▶ _Task objective_: Print every record below exactly as written.

▶ _Saved entries_:

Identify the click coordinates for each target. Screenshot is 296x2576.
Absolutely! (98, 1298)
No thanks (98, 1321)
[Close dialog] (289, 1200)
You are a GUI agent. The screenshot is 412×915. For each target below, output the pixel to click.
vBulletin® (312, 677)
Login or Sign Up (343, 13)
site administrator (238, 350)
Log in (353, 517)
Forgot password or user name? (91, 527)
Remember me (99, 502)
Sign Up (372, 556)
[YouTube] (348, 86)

▶ _Task answer_:
Identify the click coordinates for each target. Screenshot is 296x2576.
Absolutely! (98, 1298)
No thanks (98, 1321)
[Close dialog] (289, 1200)
You are a GUI agent. The screenshot is 412×915. For each target below, output the pixel to click.
vBulletin® (312, 677)
Login or Sign Up (343, 13)
site administrator (238, 350)
Log in (353, 517)
Forgot password or user name? (91, 527)
Remember me (99, 502)
Sign Up (372, 556)
[YouTube] (348, 86)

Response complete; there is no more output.